> _What the task asks_:
For this exercise, the lines from the one with "Click Отменить создание link" through the final line of the data below are to be transcribed exactly, and pictures are to be skipped.

> _Supplied records_:
···

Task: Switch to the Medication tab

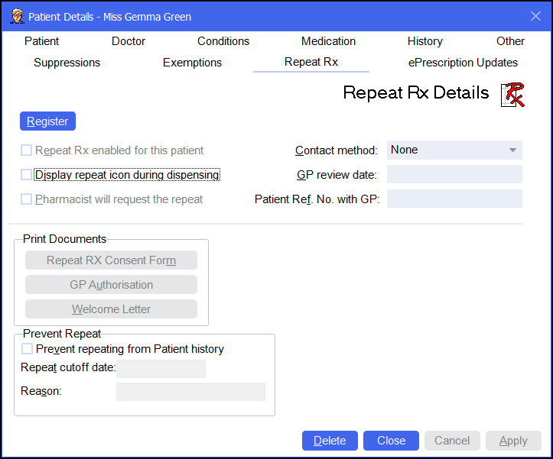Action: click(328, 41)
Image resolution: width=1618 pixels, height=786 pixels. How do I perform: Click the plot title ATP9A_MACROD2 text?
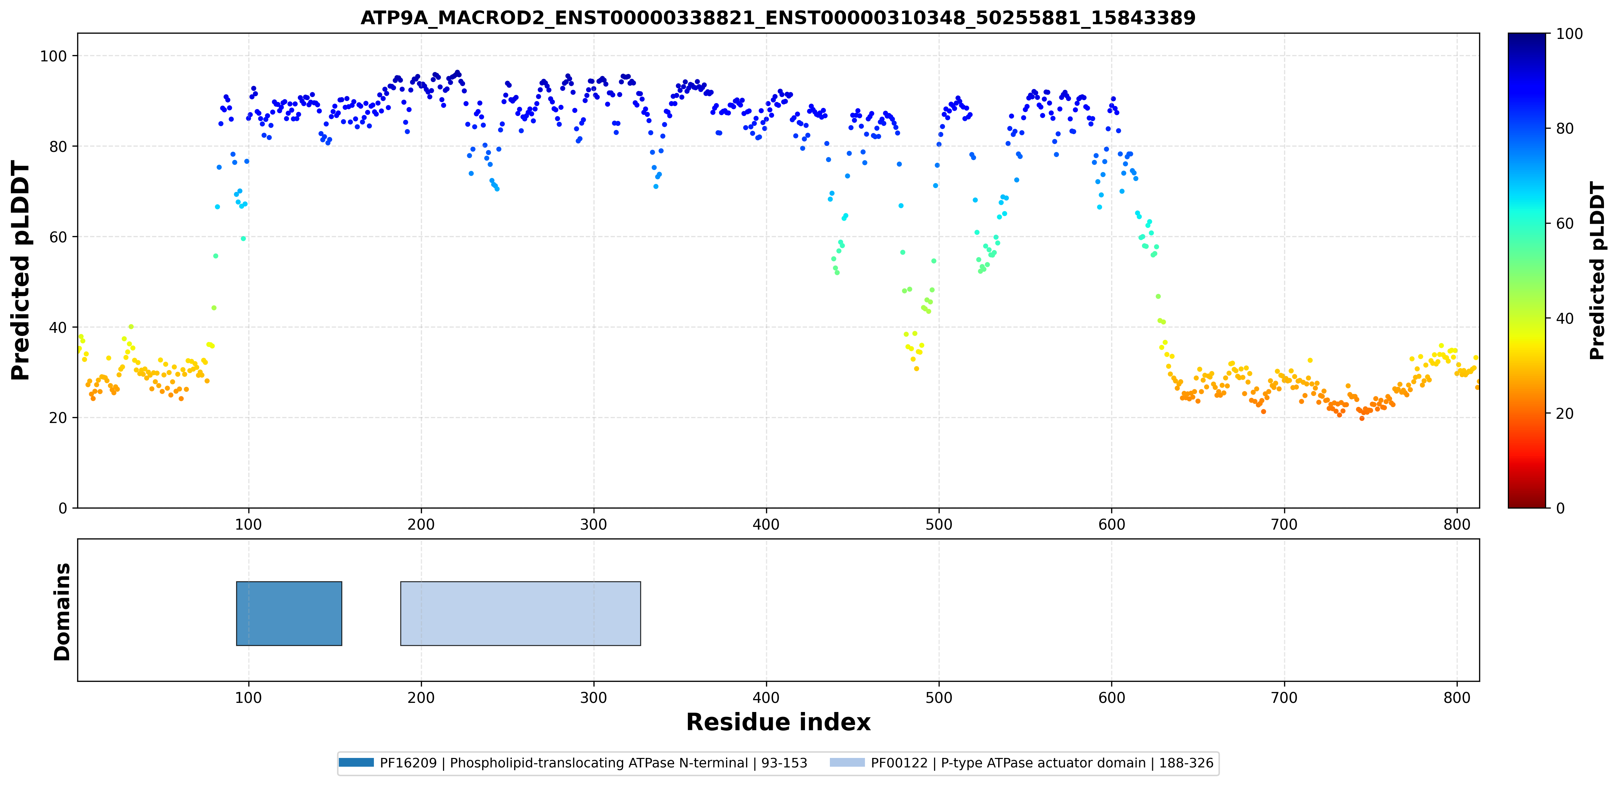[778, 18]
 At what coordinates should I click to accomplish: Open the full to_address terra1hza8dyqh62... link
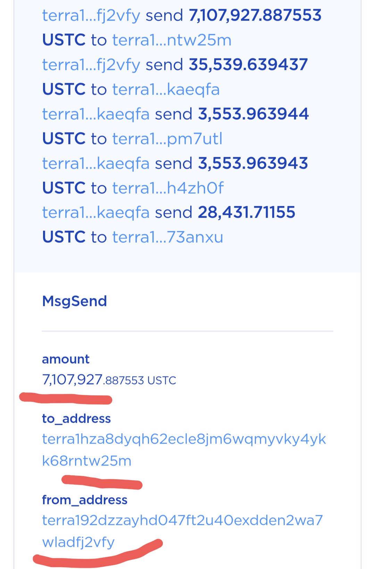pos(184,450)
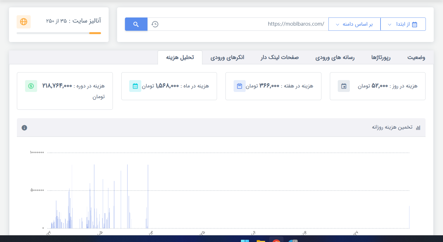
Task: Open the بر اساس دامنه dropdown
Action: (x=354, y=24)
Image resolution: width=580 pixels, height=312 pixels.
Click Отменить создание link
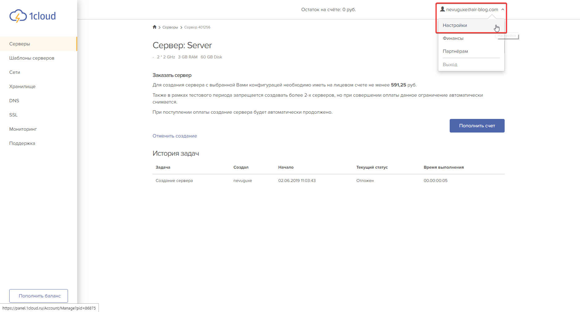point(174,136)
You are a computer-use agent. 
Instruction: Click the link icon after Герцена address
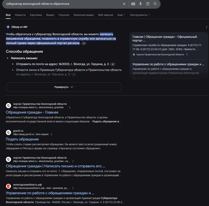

···

> _Worked solution_:
Click Отменить создание link
point(174,136)
You are a computer-use agent. 
Instruction: Click the link icon after Герцена address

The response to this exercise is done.